Coffee in Egypt has ancient roots, as its appearance is associated with the mystical Sufi monks, who used to drink coffee during their all-night prayers. Coffee quickly lost its religious dimension, and by the end of the 17th century there were more than 600 cafes in Cairo, which were slowly becoming the centers of the city's social life - something that is still true today, even if the form of cafe has changed and of course has been modernized.
Egyptian coffee is very similar to Arabic and our Greek, since the method of preparation is similar, but it is enriched with spices, which is justified by both Egyptian gastronomy and the fact that Egypt has always been an international trade center. The coffee is boiled in water to which sugar has been added and can be arriha (sweet), mazboot (medium) or ziyada (very sweet). Sada (ie plain coffee) is traditionally consumed only at funerals - we must not forget that Egyptian coffee is quite strong and its sugar is quite suitable.
For a complete Egyptian coffee experience, it is good to prepare the blend with the traditional spices and leave it for a while, in order to mix the aromas.

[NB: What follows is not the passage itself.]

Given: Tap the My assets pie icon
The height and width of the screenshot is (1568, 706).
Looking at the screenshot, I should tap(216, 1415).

Then, we can prepare it traditionally, and definitely serve it with something sweet, like with a traditional Arabic syrup.

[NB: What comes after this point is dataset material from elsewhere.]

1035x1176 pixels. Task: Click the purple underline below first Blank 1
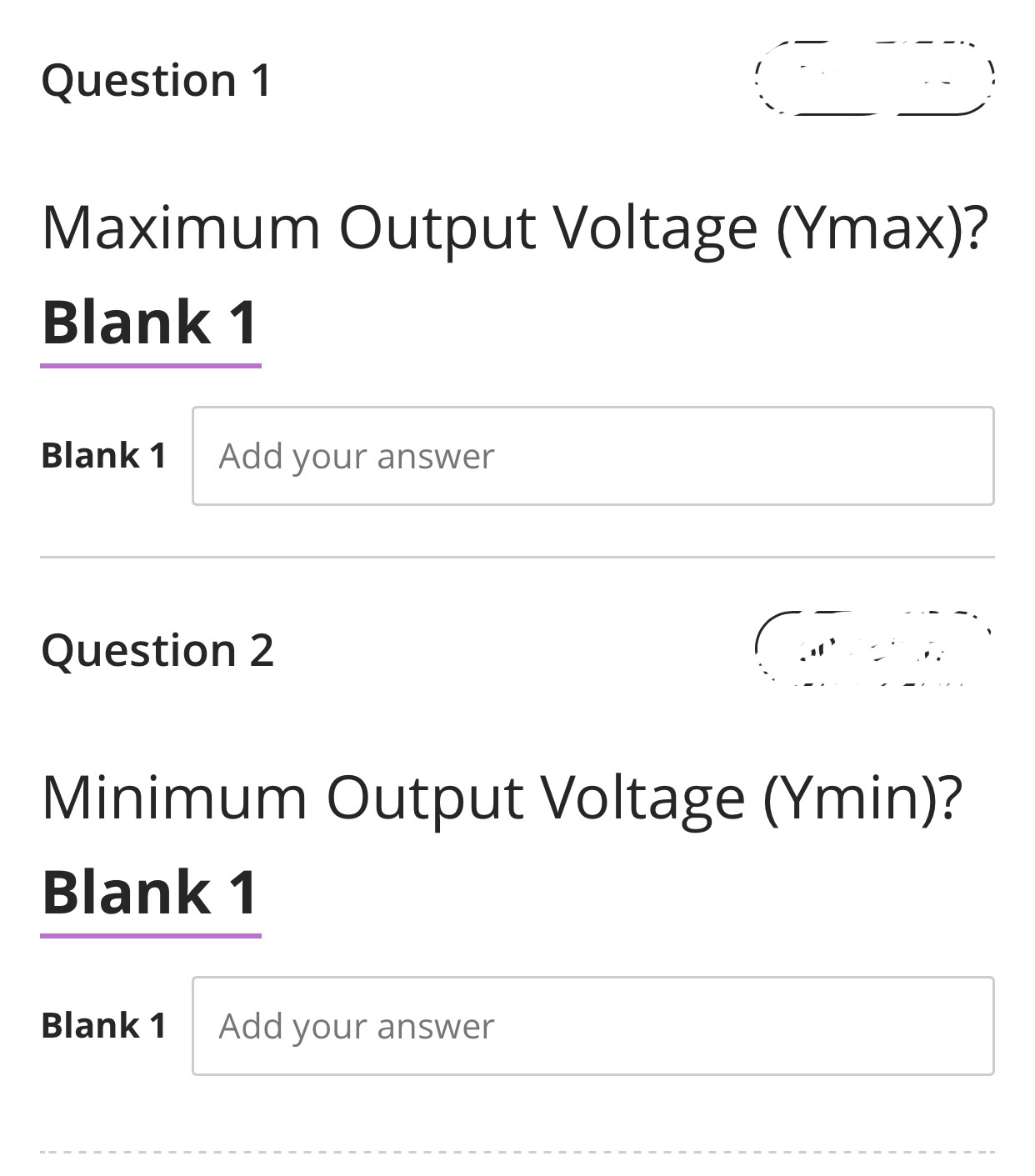152,364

What do we need for traditional Egyptian Coffee?
- 1200 grams of very well ground coffee
- 50 grams of ground cardamom
- 25 grams of ground nutmeg
- 12 grams of ground cloves
- 5 grams of crushed mastic
How do we prepare the traditional Egyptian Coffee?

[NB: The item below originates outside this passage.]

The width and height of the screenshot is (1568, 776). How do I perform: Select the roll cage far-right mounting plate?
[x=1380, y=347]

- Mix the coffee with the spices and leave the mixture for a few days in a closed container
- We calculate a teaspoon from our blend for each cup of coffee.
- In a saucepan, boil as much water as we will use with as much sugar as we want, depending on how sweet we want our coffee.
- Once the sugar is dissolved, withdraw (it should not have the texture of syrup, we just want a thin sugar water)
- In a large pot, put the coffee, water and stir.
- Boil on low heat
- Serve in low, small glasses as soon as it is ready
- Accompany with traditional sweets
Tips for delicious traditional Egyptian Coffee
- Definitely serve with something sweet. The flavors that match are the syrups, the nuts, the date, the flower water, but also a gentle rice pudding.
- We make sure that the grinding of our coffee is the same as the one we would have if we wanted to make Greek.
- We can skip the step of sugar water, if we are in a hurry, and put water, coffee and sugar in the kettle, as in the Greek.
- Several cafes in Egypt drip a drop of flower water into the cup. If you like its scent, try it.
- We can use ready-made, ground Greek coffee, or grind our own coffee. If we choose ready-made, we choose a mixture that has grains from Ethiopia and India.
Two purchase suggestions for Egyptian Coffee with authentic taste
Traditionally, the grains that arrived in Egypt were from Yemen in the Arabian Peninsula, but also from Ethiopia. With Yemeni coffee rare these days, we recommend a good Ethiopian single-variety coffee, but also a coffee from the shores of India, which used to carry Bedouin caravans with them.
Caffe Lab Etiopia Bona Ayele: Single-variety, 100% Arabica liquid processed coffee from Ethiopia, from the Bona Ayele farm in the Sidamo area. It is characterized by floral and fruity aromas, delicate body and sweet taste, which overflows with notes of white fruits, such as grapes and peaches, but also by lively citrus acidity.
Paradiso Caffe Beduino India Mysore AAA: Single-variety, 100% Arabica liquid processed coffee from the Mysore area, in Karnataka, India. It is characterized by pleasant floral aromas, sweet aroma and "pure", round taste. It takes its name from the fact that traditionally the best beans of Karnataka were bound by the caravans of Arab Merchants passing through the area, who had extremely high standards in their coffee.
If you want the simple, everyday coffee to become an ancient, mystical experience, the Egyptian coffee will add the mystery, the taste and the aroma you are looking for.